Edge is a very significant feature perceptually in an image. A truthful coding that preserves the edge information is of importance. Unfortunately, edge degradation has been revealed as a serious problem in VQ. This is because the codebook design is based on conventional distortion measure such as the mean square error (MSE). The MSE is the square of the Euclidean distance between input vector and output vector. The best-matched code vector is chosen using a minimum MSE value. However, in the edge blocks, the pixel values vary quickly from pixel to pixel, the MSE hardly possesses any edge preserving property. Edge degradation then happens.

In order to alleviate the edge degradation in conventional VQ, a classified VQ (CVQ) was introduced by Ramamurthi and Gersho [4]. In CVQ, the image is divided into blocks, and the blocks are classified into various classes. Then the blocks belonging to a class are coded only with code vectors belonging to the same class in order to preserve the perceptual feature associated with each class. Various codebooks are designed for each class, so as to preserve the perceptual feature associated with each class. The block diagram of CVQ is shown in Fig. 2.

Needless speaking, the classifier which classifies the image blocks, is important to the CVQ. However, the design of classifier based on edge detection in the spatial domain is not a simple task, because it usually is interfered by the image background. But by taking advantage of the good energy-compaction property of the DCT, we can simplify the block classification problem.

In [9], Kim et al. proposed an image coding scheme which employs both the DCT and the CVQ. An input image is divided into 4x4 blocks, and the blocks are transformed using the DCT and are classified into four edge-oriented classes. The classification employs one appropriate threshold T and two most important AC coefficients F(0,1) and F(1,0). If F(0,1) < T and F(1,0) < T, then the block is classified into the shade block. Otherwise, if F(0,1) [greater than or equal to] T, F(1,0) [greater than or equal to] T, and max(F(0,1),F(1,0))/min(F(0,1),F(1,0)) < 2, then the block is classified into the diagonal edge block. In case the above two conditions are not met and F(1,0) [greater than or equal to] F(0,1), then the block is classified into the horizontal edge block. Otherwise, the block is classified into the vertical edge block. Besides, four weighted tree-structured codebooks according to the four classes are designed by using the binary tree-structured self-organizing feature maps (BTSOFM) [10]. The BTSOFM is a modified tree search vector quantization (TSVQ) [11]. Unlike the conventional TSVQ, which has the 16-dimensional intermediate codevectors throughout the tree, the dimension of the intermediate codevectors in Kim et al.'s scheme varies from 1 to 16 as it goes down the tree. The dimensional reduction results from the characteristics of the DCT coefficients and the edge-oriented classification. By applying only most important DCT coefficients to be coded to the input of the tree, they can yield significant reduction of computation. Hence a high speed vector quantization with good reconstructed image quality is proposed.

▶ _COLLECTED MATERIAL_

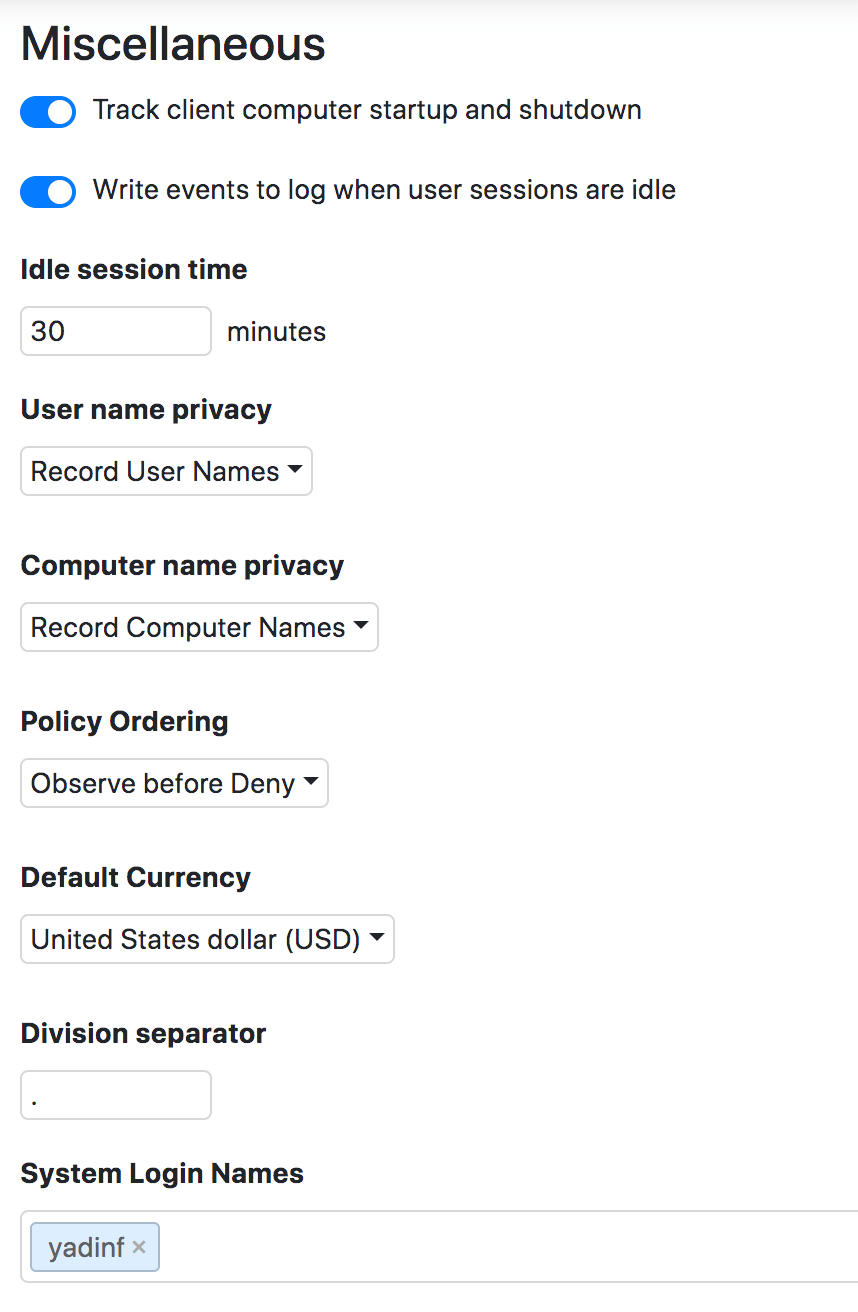The height and width of the screenshot is (1312, 858).
Task: Click the Miscellaneous page heading
Action: [171, 44]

▶ _PROBLEMS_
A – Name every class into which Kim et al.'s scheme sorts image blocks, according to the vector quantization text.
B – Reproduce word for word everything in the vector quantization text from "Needless speaking, the" down to "block classification problem.".
The listing comes from a separate source, unrelated to the vector quantization text.

▶ _SOLUTIONS IN ORDER_
A – Shade block, diagonal edge block, horizontal edge block, vertical edge block

B –
Needless speaking, the classifier which classifies the image blocks, is important to the CVQ. However, the design of classifier based on edge detection in the spatial domain is not a simple task, because it usually is interfered by the image background. But by taking advantage of the good energy-compaction property of the DCT, we can simplify the block classification problem.